*Tekstfragment:*
§

ECLI:NL:OGHACMB:2016:37

Gemeenschappelijk Hof van Justitie van Aruba, Curaçao, Sint Maarten en van Bonaire, Sint Eustatius en Saba

Datum uitspraak
3 juni 2016
Publicatiedatum
21 juni 2016
Zaaknummer
HLAR 74445/15
Instantie
Gemeenschappelijk Hof van Justitie van Aruba, Curaçao, Sint Maarten en van Bonaire, Sint Eustatius en Saba
Type
Uitspraak
Rechtsgebied
Bestuursrecht
Procedures
  • Hoger beroep
Vindplaatsen
  • Rechtspraak.nl
AI samenvatting door LexboostAutomatisch gegenereerd

Afwijzing van een verzoek om verlening van een vergunning tot tijdelijk verblijf voor gezinsvorming

In deze zaak gaat het om de afwijzing van een aanvraag voor een vergunning tot tijdelijk verblijf voor gezinsvorming, ingediend door een vreemdeling die bij zijn moeder in Sint Maarten wilde verblijven. De minister van Justitie heeft de aanvraag afgewezen op basis van het uitlandigheidsvereiste, zoals vastgelegd in de Landsverordening Toelating en Uitzetting (LTU). De vreemdeling verbleef sinds augustus 2012 illegaal in Sint Maarten en diende zijn aanvraag pas in op 11 juli 2013. Het Gerecht in eerste aanleg verklaarde het beroep van de appellanten ongegrond, waarna zij hoger beroep instelden.

Het Gemeenschappelijk Hof van Justitie heeft de zaak op 14 maart 2016 behandeld. De appellanten, bijgestaan door hun advocaat, en de minister, vertegenwoordigd door zijn advocaat, waren aanwezig. Het Hof overwoog dat beslissingen over vergunningen tot verblijf uitsluitend de desbetreffende vreemdeling treffen. Appellante sub 1 was niet rechtstreeks in haar belang getroffen door de afwijzing van de aanvraag van de vreemdeling, waardoor het Gerecht haar beroep ten onrechte niet-ontvankelijk had verklaard. Het Hof verklaarde het hoger beroep in zoverre gegrond.

§

*Studiemateriaal:*
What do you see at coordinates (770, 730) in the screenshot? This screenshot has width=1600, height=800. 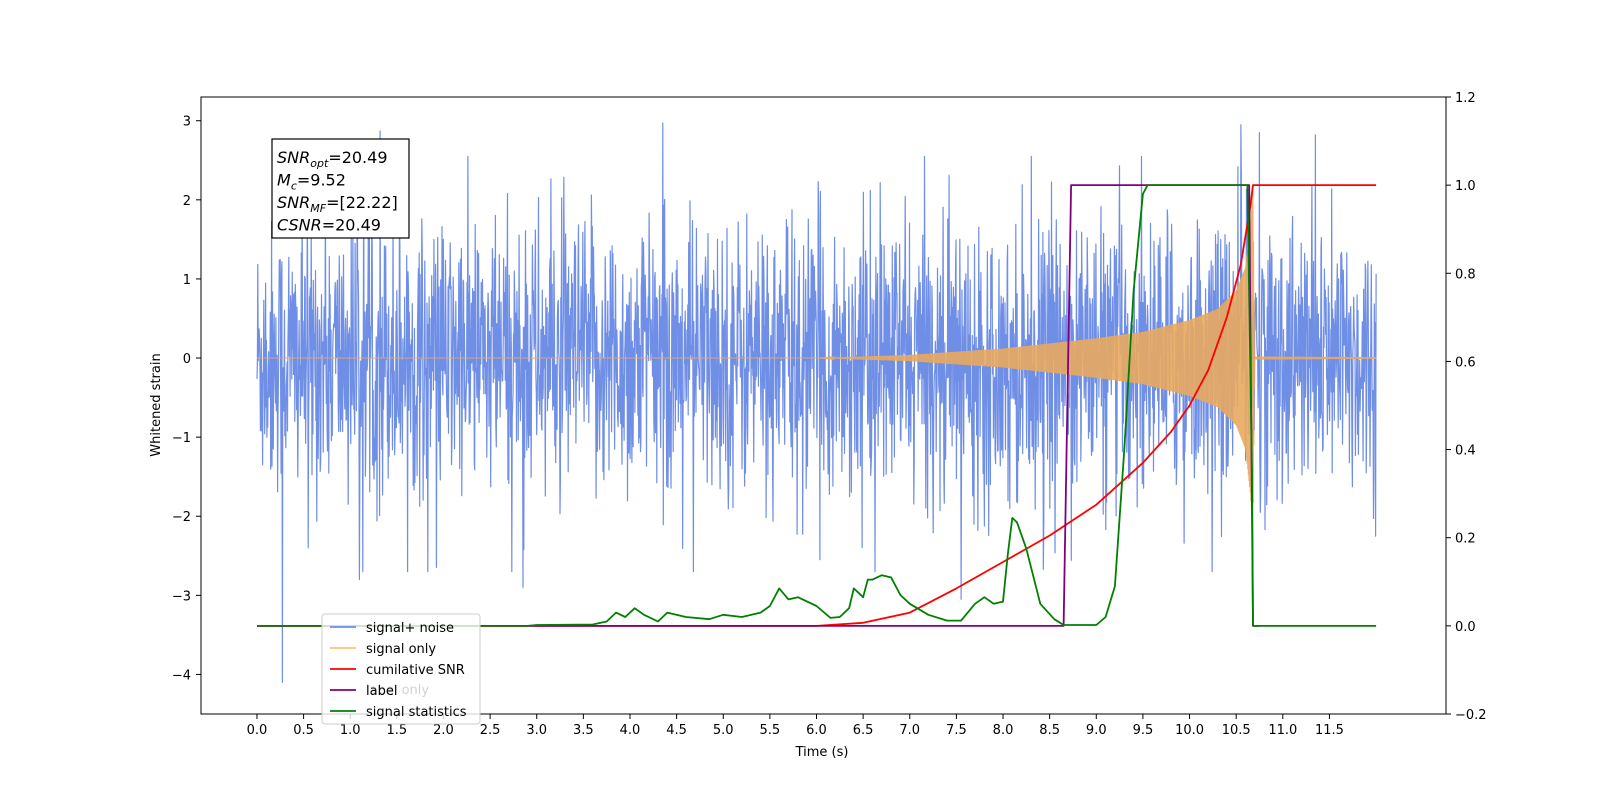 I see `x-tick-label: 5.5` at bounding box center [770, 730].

§

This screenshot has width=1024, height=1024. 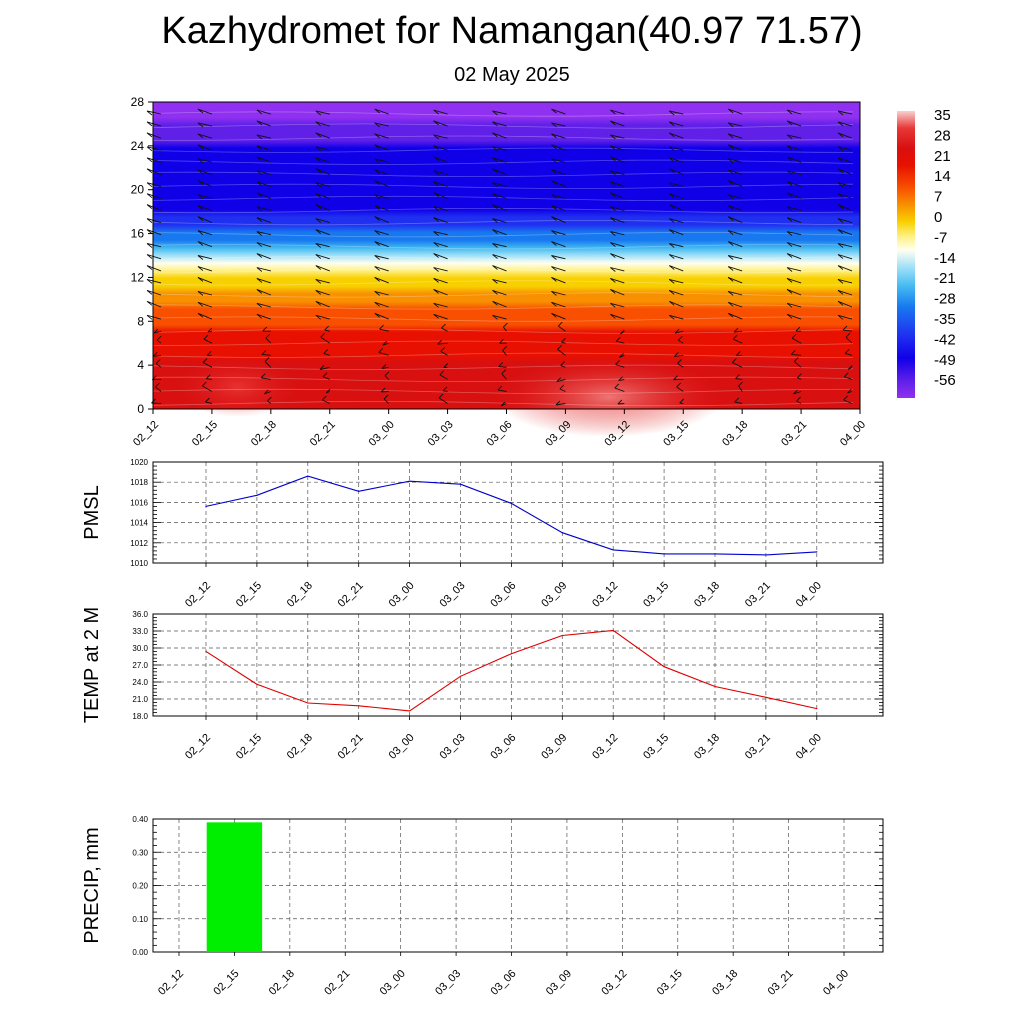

§

*Opdracht 1:* Sinds wanneer verbleef de vreemdeling volgens de tekst over de afgewezen verblijfsvergunning illegaal in Sint Maarten?
*Opdracht 2:* Zet de tekst over de afgewezen verblijfsvergunning voort na de laatste zin.

*Uitwerking 1:* Sinds augustus 2012.

*Uitwerking 2:*
De minister had de afwijzing van de aanvraag onderbouwd met het argument dat de vreemdeling niet voldeed aan het uitlandigheidsvereiste. Het Hof oordeelde dat het Gerecht terecht had vastgesteld dat de vreemdeling geen bijzondere omstandigheden had aangevoerd die de minister zouden dwingen om van het beleid af te wijken. Ook het beroep op artikel 8 van het EVRM, dat het recht op respect voor het gezinsleven waarborgt, werd door het Hof verworpen. De afwijzing van de vergunning was geen inmenging in het gezinsleven, aangezien de vreemdeling geen rechtmatig verblijf had.

Het Hof bevestigde de uitspraak van het Gerecht voor het overige en verklaarde het beroep van appellante sub 1 niet-ontvankelijk. De beslissing werd op 3 juni 2016 openbaar uitgesproken door het Hof, met de voorzitter en de leden van de kamer aanwezig.

Uitspraak

HLAR 74445/15
Datum uitspraak: 3 juni 2016
GEMEENSCHAPPELIJK HOF VAN JUSTITIE
VAN ARUBA, CURAÇAO, SINT MAARTEN
EN VAN BONAIRE, SINT EUSTATIUS EN SABA
Uitspraak op het hoger beroep van:
1. Appellante sub 1],
2. [ Appellant sub 2],
appellanten,
tegen de uitspraak van het Gerecht in eerste aanleg van Sint Maarten van 30 maart 2015 in zaak nr. LAR 114 van 2014 in het geding tussen:
appellanten
en
de minister van Justitie (hierna: de minister).

Procesverloop

Bij beschikking van 9 september 2013 heeft de minister een aanvraag van [appellant sub 2] (hierna: de vreemdeling) om hem een vergunning tot tijdelijk verblijf voor gezinsvorming, verblijf bij moeder, te verlenen afgewezen.
Bij beschikking van 9 juni 2014 heeft de minister het door appellanten daartegen gemaakte bezwaar ongegrond verklaard.
Bij uitspraak van 30 maart 2015 heeft het Gerecht het door appellanten daartegen ingestelde beroep ongegrond verklaard.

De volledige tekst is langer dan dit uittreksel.